At BHP, Low-Emissions Technology Specialist Aidon Thomas spoke of the financial and risk advantages in being connected to the grid when sourcing renewable energy. “The thin copper wire that connects you to the grid is your access to the market as well, and you can access the best value renewable energy projects at potentially the lowest risk, so there is a distinctive benefit to being grid-connected for a mine site accessing renewable energy.”

However, he warned that return on investment (ROI) may not be the right metric to look at in these types of initiatives. “There are savings to be achieved but you might have an energy forecast and an LGC [large-scale generation certificate] forecast and that might be different from your traditional business scenario,” he said.

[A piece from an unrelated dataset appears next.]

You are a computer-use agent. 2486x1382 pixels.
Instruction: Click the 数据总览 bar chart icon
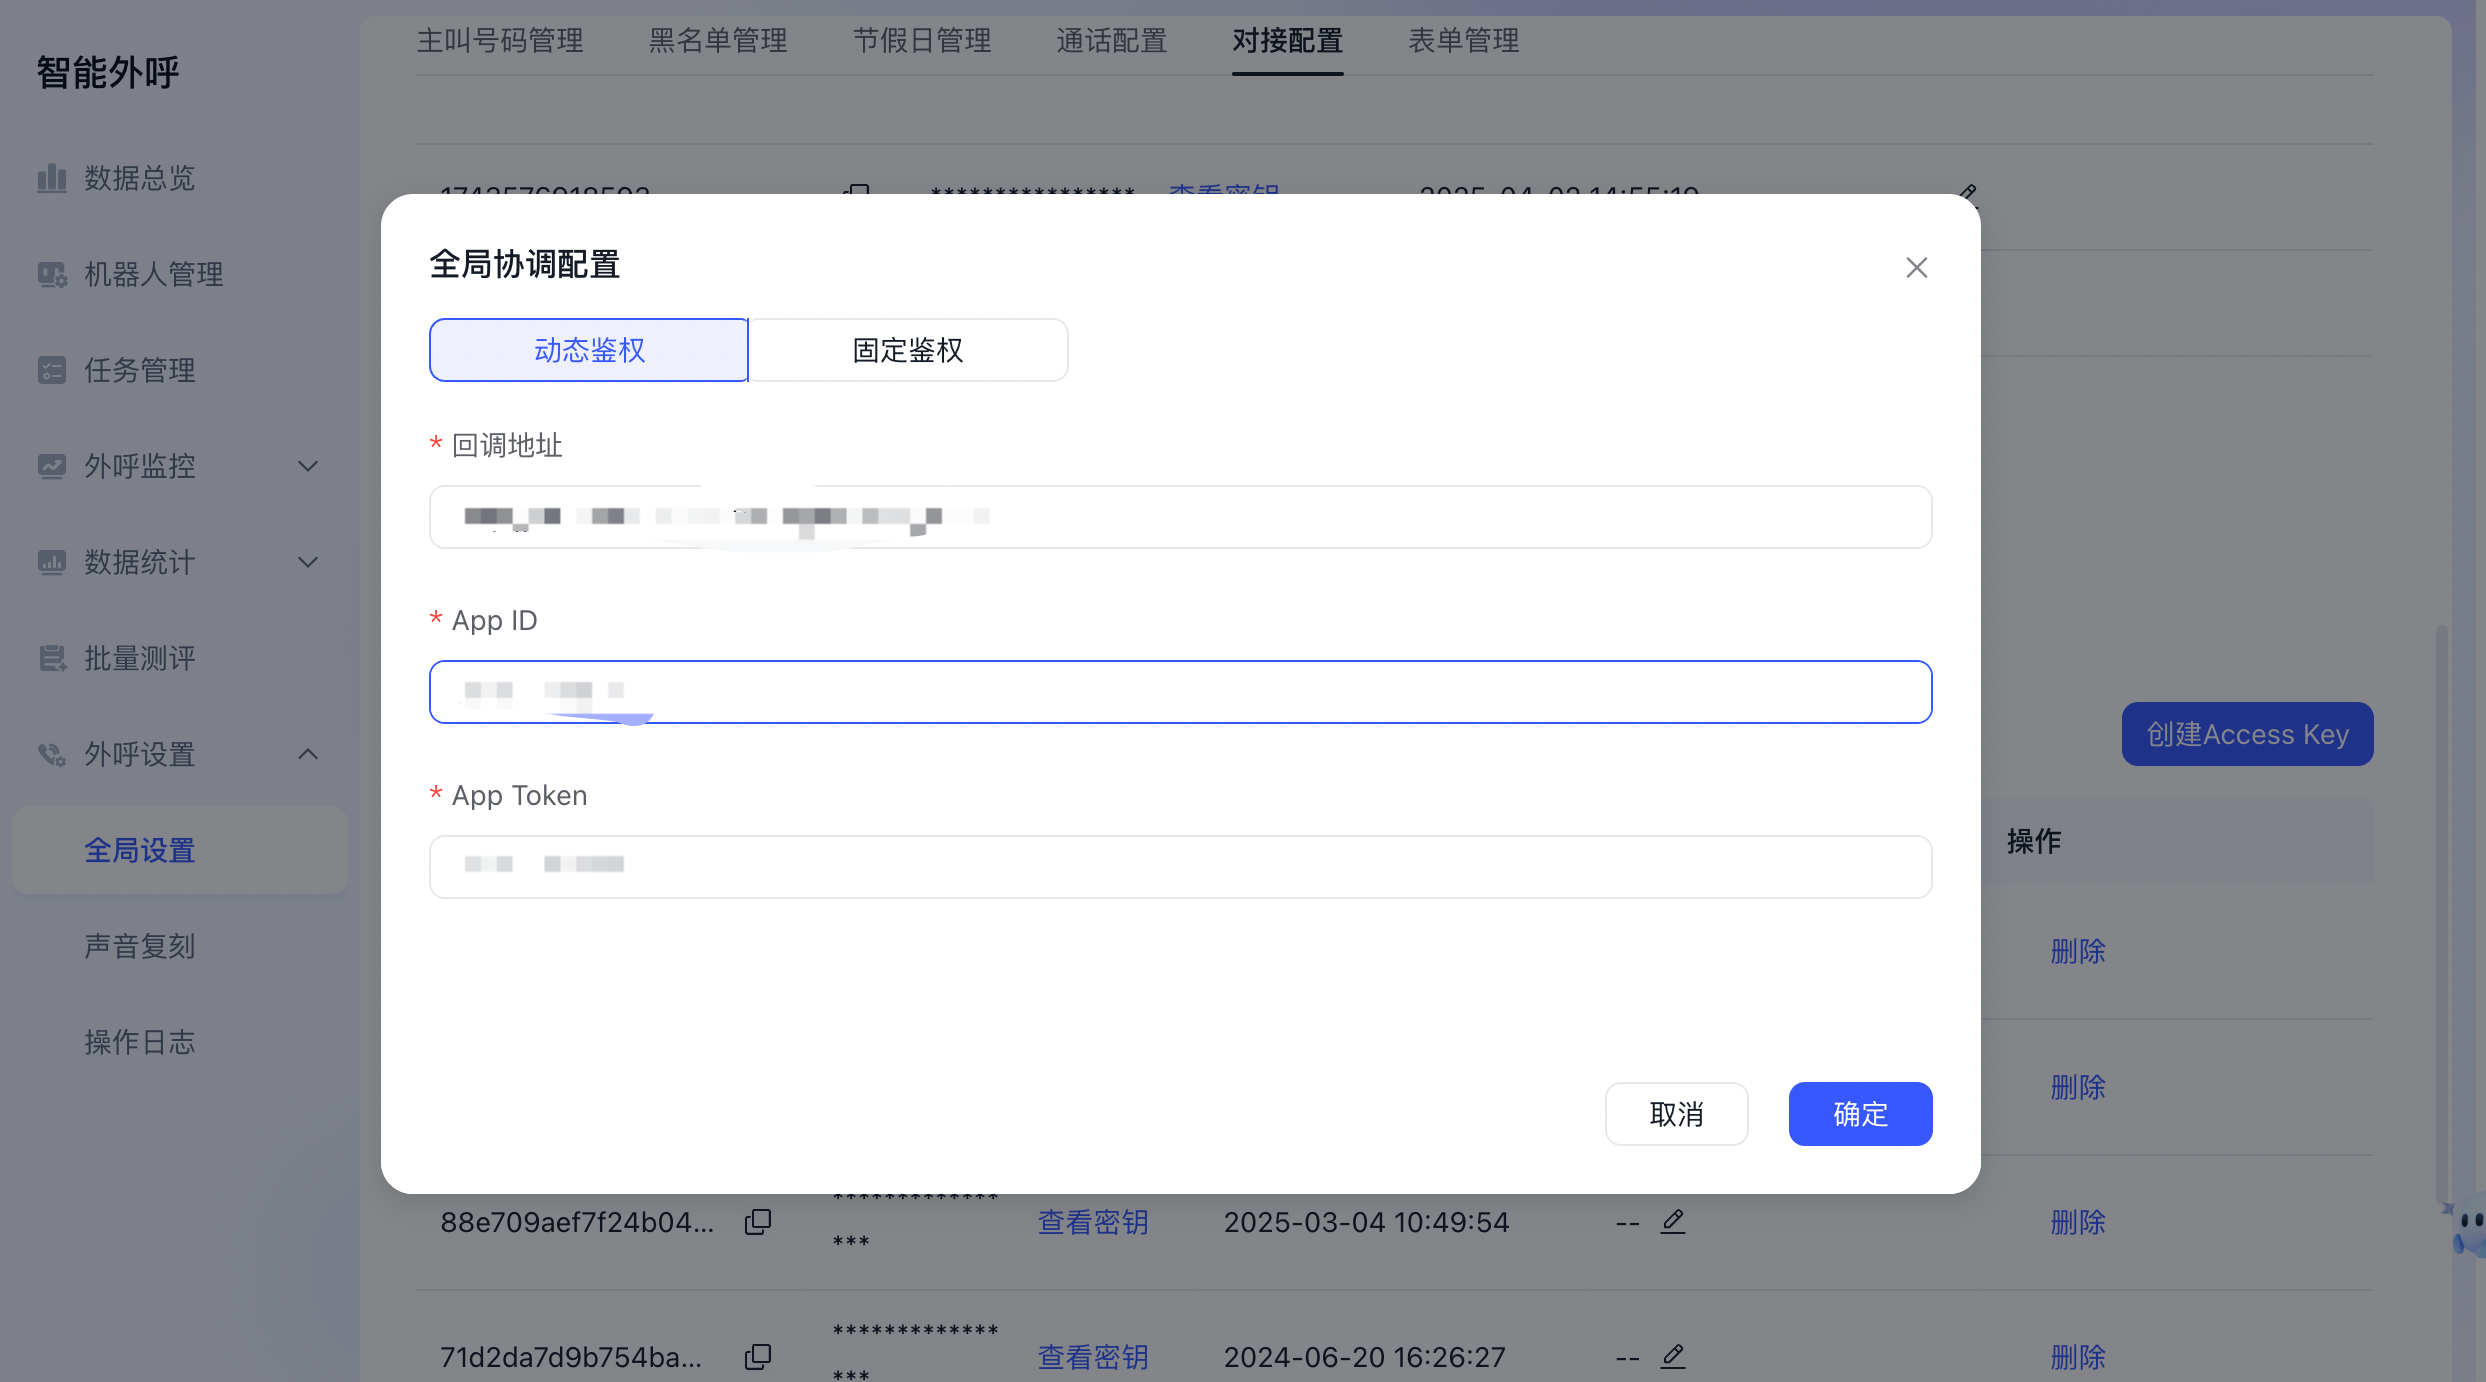coord(52,178)
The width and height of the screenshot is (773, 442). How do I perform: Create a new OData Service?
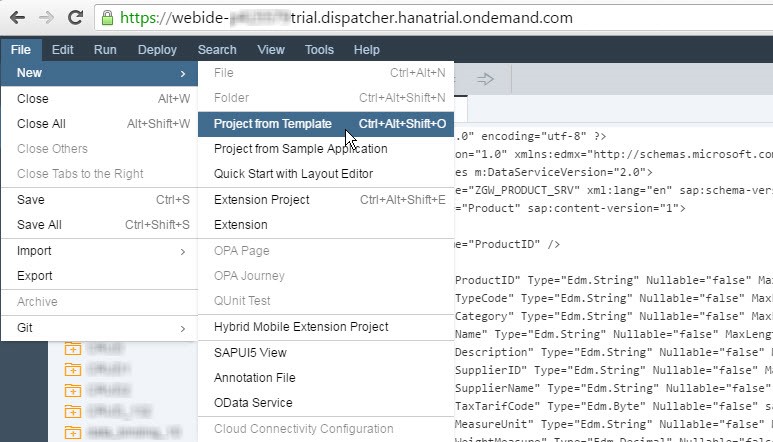(x=253, y=403)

Additionally, negotiating a private PPA with a renewable IPP involves complexities that miners and financiers used to dealing with utilities may not be familiar with. Among them, Renewable Energy Industry Expert Raj Aggarwal listed the difficulty of including a banking guarantee against any renewable power interruption, and issues around electricity offtake during mine shutdowns for maintenance.

Luckily, the market seems to be moving towards standardized solutions for counterparties to manage these risks. The Renewable Energy Hub is building Australia’s first software platform to deal with some of this complexity. “It is meant to give people access to standardized contracts whereby if an energy user wishes to go into a bilateral contract directly with a generator, you can manage that directly as if you were a portfolio manager and access contracts and solutions to de-risk that arrangement in a financial sense,” said Chris Halliwell, APAC Manager, Energy and Environmental Markets, at the corporate energy consultancy.

In this unprecedented global environment, the Australia Virtual Summit highlighted the maturity of the renewables for mining sector. Speakers moved away from obvious decarbonization drivers and delved into the nitty-gritty of commercial negotiations and cost benefits. There is still a lot to learn and various technologies to develop further before we reach 100% renewable energy in the mining sector, but it is now clear that nothing — not even a global pandemic — can halt the industry’s efforts to reach that target.

HFW’S TOP FIVE TIPS FOR NEGOTIATING RENEWABLE PPAS

Here are HFW Partner Jo Garland’s top tips for a successful PPA, as presented at the conference.

1. Start with the correct structure: in the case of multiple contractors, a microgrid structure with an appointed microgrid manager can reduce complexity.

2. Align commercial drivers with mine life: you could be looking at higher tariffs in the earlier phases to recover the cost in case mine life doesn’t go on.

3. Understand performance guarantees and exclusions: performance may be guaranteed under normal conditions, but what if there are issues: what are the liabilities?

4. Choose the party responsible for integration: integration can be complicated, especially for a brownfield operation, but having one party who is tasked with solving integration issues reduces complexity.

5. Assign new technology risks: what is the party’s approach to new technology risks; is it a real partnership, sharing the risk, or are they only prepared to do this if you take all the risk? This can influence the structure and price of the contract.